Another pitfall is not checking both conditions. Sometimes students might find numbers that multiply correctly but forget to check if they add up correctly, or vice-versa. Always, always, always perform both checks: does the product of the constants equal $c$? Does the sum of the constants equal $b$? Don't settle for just one condition being met. For example, in option B $(x-3)(x-4)$, the sum of the constants $(-3 + -4 = -7)$ matched the middle term, but the product $(-3 imes -4 = 12)$ did not match the constant term (10). It's these little details that make a big difference.
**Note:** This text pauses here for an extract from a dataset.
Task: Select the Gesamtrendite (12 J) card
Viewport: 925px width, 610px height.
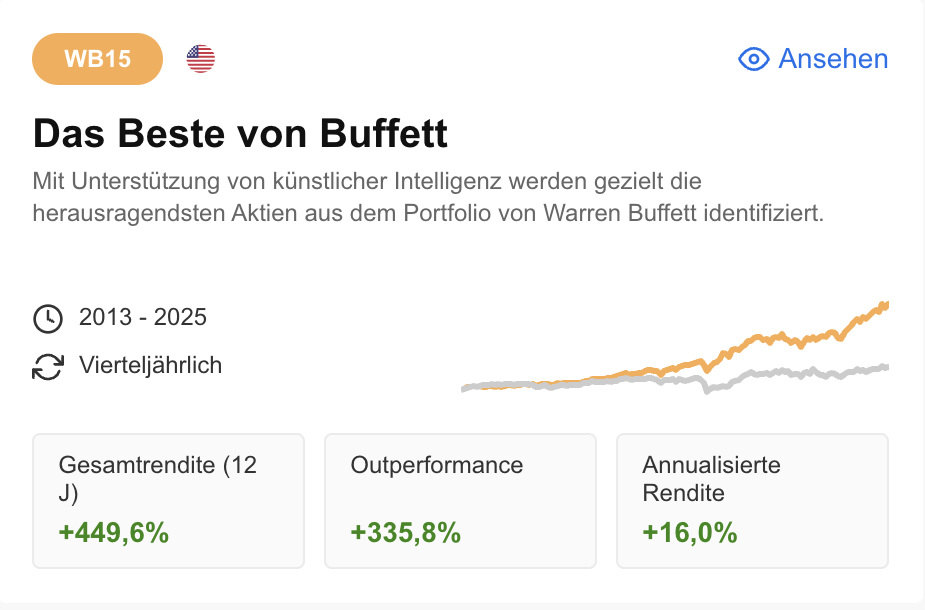Action: (x=168, y=501)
Always be thorough and verify your work. Another helpful strategy is to quickly expand the factored form you choose to ensure it results in the original quadratic expression. This is what we did to confirm option C: $(x-2)(x-5) = x^2 - 5x - 2x + 10 = x^2 - 7x + 10$. This expansion acts as a final check and guarantees your answer is correct. By being mindful of these common errors, like sign mistakes and incomplete checks, you can significantly improve your accuracy when factoring quadratic expressions. Remember, practice makes perfect, and understanding the 'why' behind the rules will solidify your learning.

Conclusion

So there you have it, folks! We've systematically broken down the problem of finding the factored form of $x^2 - 7x + 10$. We learned that factoring a quadratic trinomial $x^2 + bx + c$ involves finding two numbers, let's call them $p$ and $q$, such that $p imes q = c$ and $p + q = b$. In our specific case, we needed two numbers that multiply to 10 and add to -7. After carefully examining each option, we found that Option C: $(x-2)(x-5)$ perfectly fits these criteria. We confirmed this by multiplying $(-2) imes (-5) = 10$ and $(-2) + (-5) = -7$. We also discussed common mistakes, particularly concerning signs, and how to avoid them by remembering that if the constant term is positive and the $x$ term coefficient is negative, you're looking for two negative numbers. Remember to always check both the product and the sum conditions. Keep practicing these factoring techniques, and soon you'll be able to spot the factored forms with ease. Algebra is all about building these foundational skills, and mastering factoring is a huge step forward. Keep up the great work, and don't hesitate to revisit these concepts whenever you need a refresher! Happy factoring!